# Want to get started hot-smoking fish and need tips...



## texherp (Dec 29, 2011)

So a few of the local ponds get stocked with rainbow trout during the winter and I figured this might be a good time to buy the smoker I had been wanting for a while now.  I'm planning on buying a low-cost electric smoker, either the Master Forage dome smoker or the Brinkman Gourmet electric smoker.  

Based on the reviews I've read, both hold a temp of about 225-250 degrees, but the Master Forage has a low, med, and high setting whereas the Brinkman one doesn't.  BUT, the Brinkman smoker seems to be much more popular, so I'm kinda torn between the two.

One question I have is, is 225-250 too hot for hot-smoking fish?  I've read 250 is OK, but also that 150 is ideal.

Thanks!

P.S. My goal is to be able to smoke a lot of different things and to be able to adapt one of these smokers for fish.


----------



## buckytom (Dec 29, 2011)

bump.

i'm interested in learning how to smoke fish as well. i've been buying smoked whitefish, mackerel, and trout, but it's ridiculously expensive so i'd like to learn how to smoke what i catch myself.

anyone, anyone, buehler...


----------



## pacanis (Dec 29, 2011)

lol, if I hadn't just seen that movie again, Bucky...

I did some reading on smoking fish a while back and everything I came across talked of cold smoking. 150F or lower even. I have never tried smoking a whole fish. Maybe someday.


----------



## salt and pepper (Dec 29, 2011)

The differance in hot and cold smoke is the temp. Hot smoke is anything over 160 degrees , cold smoke should be 140-150 degrees. Hot smoke is better for meats then fish becauce of the thickness of of the meat unless your making jerky. 
  When I smoke fish (trout) , I like them to be 16 to 24 inches long. I fillet them with the skin on and pin bones removed. Soak them for no longer than 12 hours in a brine. A basic brine is a cup of salt to a gallon of water. You can flavor a brine in many ways , maple syrup , peppercorns etc. After soaking the fish in brine lay the fish skin side down in a baking sheet and refrigate overnight untill the flesh develops a pellicle , a tacky surface that the smoke will stick to. You can't do this with whole fish and it makes a much better smoked flavor. Fish has a more mild flavor so fruit wood is recommended rather then say hickory or mesquite.If you cold smoke , you must use a brine because of the lower temp , which will not "cook" the fish. Brineing is a cure.
   These are just basic rules. I'm sure you can find lots more info on the net or pick up a cook book or two. I like to refer to "Charcuterie" by Mike Ruhlman & Brian Polcyn. Much info on meat and fish.
                                                     Hpoe this is of some help, Joe


----------



## texherp (Dec 29, 2011)

Thanks for the bump.  

UGA's National Center for Home Food Preservation has a great PDF that describes hot-smoking fish in detail (here).  I was confused about temperatures because apparently a lot of people will "smoke" their fish by cooking it for a short time in a hot smoker (like ~30 minutes at >250), which to me is more like grilling or baking.  

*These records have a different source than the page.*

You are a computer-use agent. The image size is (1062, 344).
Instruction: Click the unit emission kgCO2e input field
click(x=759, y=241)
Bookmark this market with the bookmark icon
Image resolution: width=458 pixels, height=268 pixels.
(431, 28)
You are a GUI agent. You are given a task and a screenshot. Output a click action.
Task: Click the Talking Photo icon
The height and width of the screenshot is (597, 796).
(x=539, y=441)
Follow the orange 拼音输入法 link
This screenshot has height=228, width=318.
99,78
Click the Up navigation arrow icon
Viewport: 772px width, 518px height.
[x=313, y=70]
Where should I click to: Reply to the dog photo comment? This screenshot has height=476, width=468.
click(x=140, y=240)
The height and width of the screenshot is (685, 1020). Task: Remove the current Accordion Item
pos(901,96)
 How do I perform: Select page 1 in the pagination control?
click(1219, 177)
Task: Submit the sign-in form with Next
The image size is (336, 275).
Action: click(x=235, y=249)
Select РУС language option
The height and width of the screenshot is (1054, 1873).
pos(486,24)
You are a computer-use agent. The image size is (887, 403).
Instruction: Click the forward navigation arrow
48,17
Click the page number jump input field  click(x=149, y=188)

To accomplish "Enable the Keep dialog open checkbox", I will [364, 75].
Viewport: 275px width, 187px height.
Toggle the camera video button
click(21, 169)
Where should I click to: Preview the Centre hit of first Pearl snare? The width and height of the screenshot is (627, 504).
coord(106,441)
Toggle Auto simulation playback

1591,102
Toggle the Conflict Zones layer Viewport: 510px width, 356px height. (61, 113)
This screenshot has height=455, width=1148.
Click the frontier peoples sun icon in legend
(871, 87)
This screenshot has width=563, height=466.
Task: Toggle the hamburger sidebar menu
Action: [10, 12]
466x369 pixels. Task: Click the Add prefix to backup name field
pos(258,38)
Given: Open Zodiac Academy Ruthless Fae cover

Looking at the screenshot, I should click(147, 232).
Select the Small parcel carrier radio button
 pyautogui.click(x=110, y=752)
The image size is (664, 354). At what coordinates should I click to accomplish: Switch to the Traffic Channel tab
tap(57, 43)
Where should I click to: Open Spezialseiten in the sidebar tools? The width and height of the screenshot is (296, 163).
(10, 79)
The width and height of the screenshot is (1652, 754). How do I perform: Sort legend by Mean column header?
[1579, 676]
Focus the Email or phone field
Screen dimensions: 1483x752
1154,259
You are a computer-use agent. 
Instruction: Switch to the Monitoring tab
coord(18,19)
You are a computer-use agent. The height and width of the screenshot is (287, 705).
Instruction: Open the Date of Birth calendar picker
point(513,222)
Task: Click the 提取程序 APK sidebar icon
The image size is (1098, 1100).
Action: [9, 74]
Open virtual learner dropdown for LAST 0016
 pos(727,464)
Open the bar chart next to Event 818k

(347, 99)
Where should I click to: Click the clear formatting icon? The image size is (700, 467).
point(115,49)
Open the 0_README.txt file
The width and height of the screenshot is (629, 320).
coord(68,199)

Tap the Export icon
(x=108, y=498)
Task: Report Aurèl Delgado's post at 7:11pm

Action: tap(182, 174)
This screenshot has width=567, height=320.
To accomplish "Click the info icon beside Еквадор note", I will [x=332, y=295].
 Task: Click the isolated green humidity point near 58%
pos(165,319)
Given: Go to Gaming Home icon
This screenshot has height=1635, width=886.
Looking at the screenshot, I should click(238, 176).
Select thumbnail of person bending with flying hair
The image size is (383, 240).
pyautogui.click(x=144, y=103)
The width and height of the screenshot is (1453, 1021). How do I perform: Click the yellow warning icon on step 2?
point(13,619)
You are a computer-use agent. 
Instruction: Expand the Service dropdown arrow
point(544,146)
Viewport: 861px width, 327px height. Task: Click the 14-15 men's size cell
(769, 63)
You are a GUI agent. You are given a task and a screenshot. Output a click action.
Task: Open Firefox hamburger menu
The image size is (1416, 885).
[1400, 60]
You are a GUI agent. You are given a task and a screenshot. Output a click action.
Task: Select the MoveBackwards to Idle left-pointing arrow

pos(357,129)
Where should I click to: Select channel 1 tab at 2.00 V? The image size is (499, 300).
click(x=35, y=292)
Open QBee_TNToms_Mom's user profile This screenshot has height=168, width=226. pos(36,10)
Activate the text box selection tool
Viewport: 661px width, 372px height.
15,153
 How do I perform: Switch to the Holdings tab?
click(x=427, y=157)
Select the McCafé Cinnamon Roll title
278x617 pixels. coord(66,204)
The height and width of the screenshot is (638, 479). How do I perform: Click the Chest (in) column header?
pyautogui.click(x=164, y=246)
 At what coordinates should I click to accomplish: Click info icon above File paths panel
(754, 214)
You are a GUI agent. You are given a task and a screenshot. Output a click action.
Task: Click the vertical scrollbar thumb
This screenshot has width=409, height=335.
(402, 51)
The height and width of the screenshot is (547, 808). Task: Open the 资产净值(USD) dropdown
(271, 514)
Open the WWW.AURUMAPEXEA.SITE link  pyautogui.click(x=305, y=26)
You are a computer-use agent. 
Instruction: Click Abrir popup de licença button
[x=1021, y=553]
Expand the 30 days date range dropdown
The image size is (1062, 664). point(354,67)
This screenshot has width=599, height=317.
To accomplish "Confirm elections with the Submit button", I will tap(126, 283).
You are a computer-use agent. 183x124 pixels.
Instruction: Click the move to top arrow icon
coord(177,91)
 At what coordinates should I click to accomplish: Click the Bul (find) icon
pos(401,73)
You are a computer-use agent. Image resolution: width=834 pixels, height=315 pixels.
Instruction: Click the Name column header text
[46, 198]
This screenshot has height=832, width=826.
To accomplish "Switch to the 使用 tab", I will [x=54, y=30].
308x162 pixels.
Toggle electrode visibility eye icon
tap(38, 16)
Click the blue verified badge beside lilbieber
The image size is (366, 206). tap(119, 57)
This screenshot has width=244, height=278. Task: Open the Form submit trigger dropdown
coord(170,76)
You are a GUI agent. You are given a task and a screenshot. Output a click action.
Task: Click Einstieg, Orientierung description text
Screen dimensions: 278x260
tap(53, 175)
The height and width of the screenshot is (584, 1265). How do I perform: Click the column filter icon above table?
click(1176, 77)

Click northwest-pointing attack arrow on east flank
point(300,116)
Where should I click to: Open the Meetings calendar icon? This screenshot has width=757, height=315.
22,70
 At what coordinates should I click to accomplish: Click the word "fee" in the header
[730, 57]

It appears that proper hot-smoking consists of smoking at ~90 degrees for 2 hours then raising the temp to cook the fish to an internal temp of 160 degrees for 30 minutes.  

My problem is finding a way to get a cheapo smoker that smokes at 225-250 degrees down to 90 degrees.  Neither of the models I was looking at have vents unless you count the side door.  Any suggestions?  I was thinking I could prop open the lid as well as prop open where the mid-section meets the bottom piece.

Here's a pic of the smoker I was looking at:


----------



## Bolas De Fraile (Dec 30, 2011)

I just put trout in a wet brine for 60 mins then stick them on the rack, and shut the lid for 30 to 60 mins.


----------



## texherp (Jan 3, 2012)

Thanks Bolas, that's kinda what I was referring to about the fast smoking/grilling method.  What temps are you smoking at, by chance?

I did some more homework and found this great series of videos on youtube  that shows hot smoking salmon in detail: Smoking Salmon in Nome, Alaska (Part 1 of 4)

Then there's the Good Eats episode about hot smoking fish:Where there's smoke, there's fish.

Alton actually just smokes at the finishing temperature from the very beginning 

I think what I'm gonna do is buy a smoker and use a stove burner down in the bottom like Alton did with a cardboard box, but keep it at a low 90-100 degrees and finish it off at the end.


----------



## Bolas De Fraile (Jan 4, 2012)

Tex my bbq is crude it does not have a temp gauge, I just poke the trout with my finger after about 20 mins and judge it from there.


----------